Trial Outcomes & Findings for Flurbiprofen Tape for Treatment of Chronic Low Back Pain (NCT NCT00759330)

The study was conducted at 10 clinical sites in the US from September 2007 to July 2008. Patients with chronic LBP below the 12th thoracic vertebra of greater than 3 months duration and with an average daily pain score of 4 or greater on an 11-point categorical pain scale for the last 3 days of the baseline phase were eligible to participate.

Prior to randomization into the Tape Treatment Phase, participants began a 14-day washout period of previously used pain medications. Participants were then randomized to 1 of 4 treatments. After 7 days of treatment, patients returned to the clinic for a study exit visit. Participants were provided with rescue medication throughout the study.
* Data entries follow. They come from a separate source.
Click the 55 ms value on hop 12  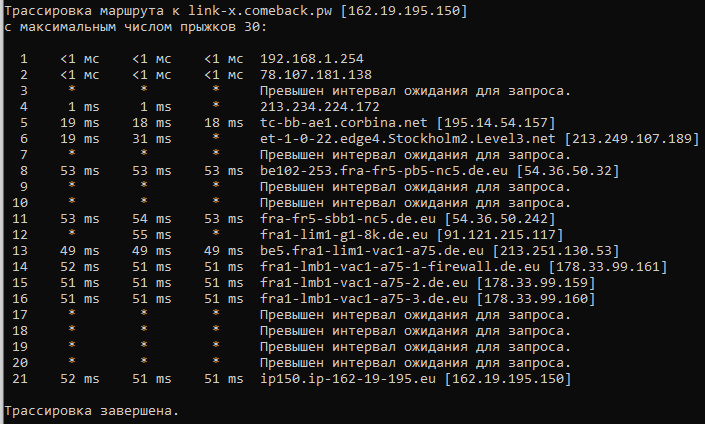[152, 235]

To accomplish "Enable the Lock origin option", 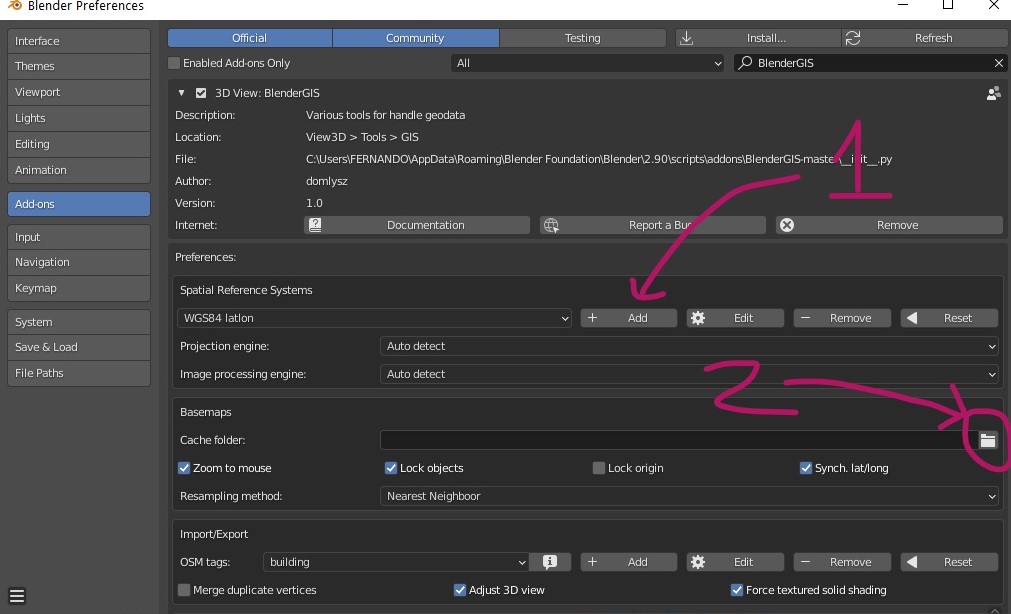I will click(599, 468).
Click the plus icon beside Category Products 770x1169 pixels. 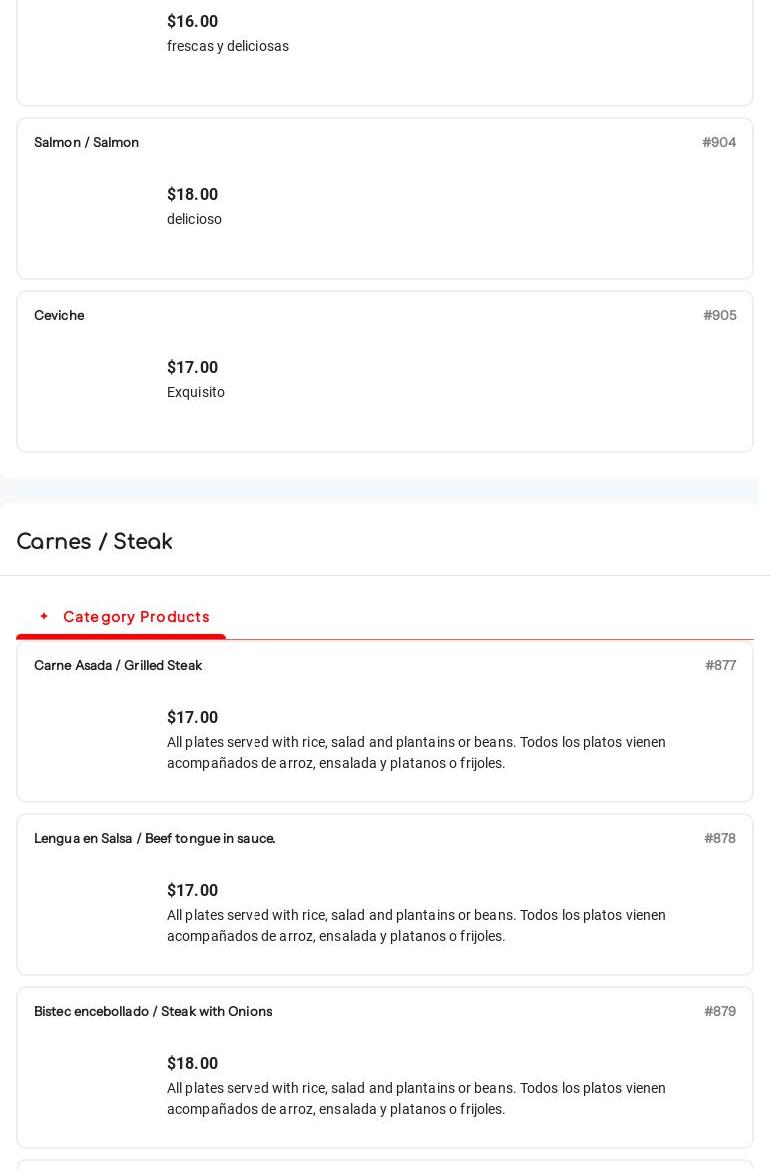click(x=44, y=617)
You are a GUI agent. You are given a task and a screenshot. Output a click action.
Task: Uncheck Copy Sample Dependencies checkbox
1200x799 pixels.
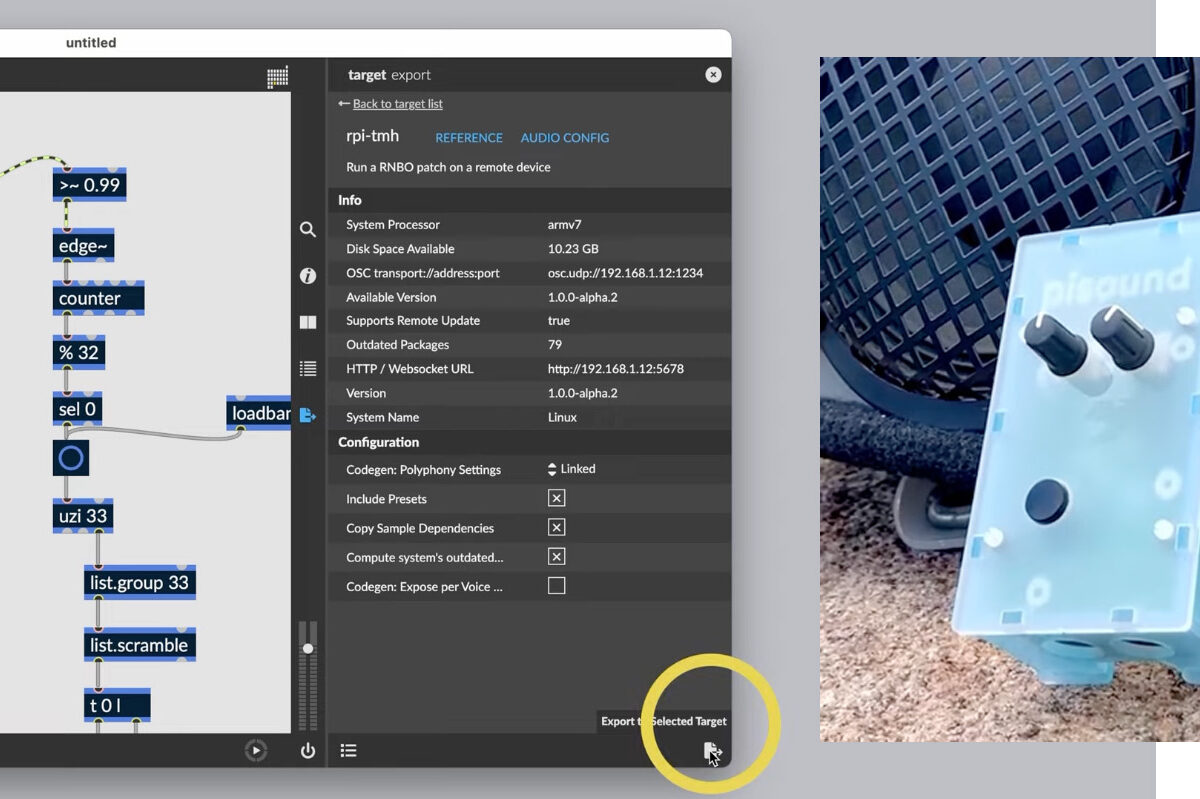click(x=557, y=527)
Flurbiprofen Tape for Treatment of Chronic Low Back Pain

The primary efficacy endpoint was the cumulative summed pain intensity difference (SPID+) at Days 4 and 7 of the tape treatment phase as computed from the daily categorical pain scale score reported on the patient's daily diary during the tape treatment phase; pain was rated on an 11-point scale, where: 0 = no pain, 10 = worst pain imaginable. Summed pain intensity difference is the sum of the pain intensity differences (PID). PID at each post-baseline evaluation was computed as the average baseline categorical pain scale score minus the post-baseline categorical pain scale score from the daily dairy. For patients with multiple pain scores reported on a given post-baseline study day, the PID scores were averaged to compute one daily PID score for each patient.

+PID = pre-treatment value at baseline - post-treatment value at day of evaluation, where: pre-treatment value at baseline = average daily pain over the last 3 days of the baseline phase (ie, average of daily averages of the categorical pain scale scores for the last 3 days of the baseline phase). Pain was rated on an 11-point scale, where: 0 = no pain, 10 = worst pain imaginable. A positive PID indicates a reduction in pain.

Patients rated their lower back pain, caused by normal activity and movement, on an 11-point categorical pain scale, where: 0 = no pain, and 10 = worst pain imaginable. Patients rated their lower back pain every 12 hours, at any time they took medication including rescue medication for any type of pain, and if they applied or removed their treatment tapes at a time other than the scheduled time. Data are reported as the daily average categorical pain scale score by treatment group.

Patients completed the FRI, a 10-item back pain-specific measure of function questionnaire describing the condition at the time the questionnaire was completed; each item (pain intensity, sleeping, personal care, travel, etc.) was rated on a 5-point scale, where 0 = best outcome, 4 = worst outcome. FRI was reported as the percent change from baseline at Day 7 of the tape treatment phase, where: Total FRI score = sum of the 10 questions. The total FRI score ranged from 0 (best outcome) to 40 (worst outcome). Percent change = (\[baseline - Day 7\]/baseline)\*100. A positive percent change indicates a favorable treatment effect.

At baseline and Day 7 of the tape treatment phase, patients had an assessment of tenderness bilaterally at the sacroiliac joint, greater trochanter of the hip, gluteus medius and minimus, and paraspinal muscles at L3-L4, L4-L5, and L5-S1. The investigator or research nurse pressed 12 specific areas of the body (6 locations, left and right sides), and patients were asked to rate the intensity of their pain at those 12 areas using an 11-point scale, where: 0 = no pain, 10 = the worst pain the patient has ever experienced. The total tender point examination score ranged from 0 (best outcome) to 120 (worst outcome). Change from baseline = baseline - Day 7. A positive change indicates a favorable treatment effect.

At Day 7, patients provided their PGIC with regard to lower back pain response to treatment, using a 7-point scale, where: 1 = very much improved, 7 = very much worse.

The percentage of patients who used rescue medication during the tape treatment phase.

The total amount (mg) of rescue medication used during the tape treatment phase.

The percentage of patients who discontinued the study during the tape treatment phase due to lack of efficacy.

At Day 7, patients assessed the wearability of their treatment tape (ease of application, stays in place, comfortable to wear) using a 4-point scale, where: 1 = Excellent, 4 = Poor.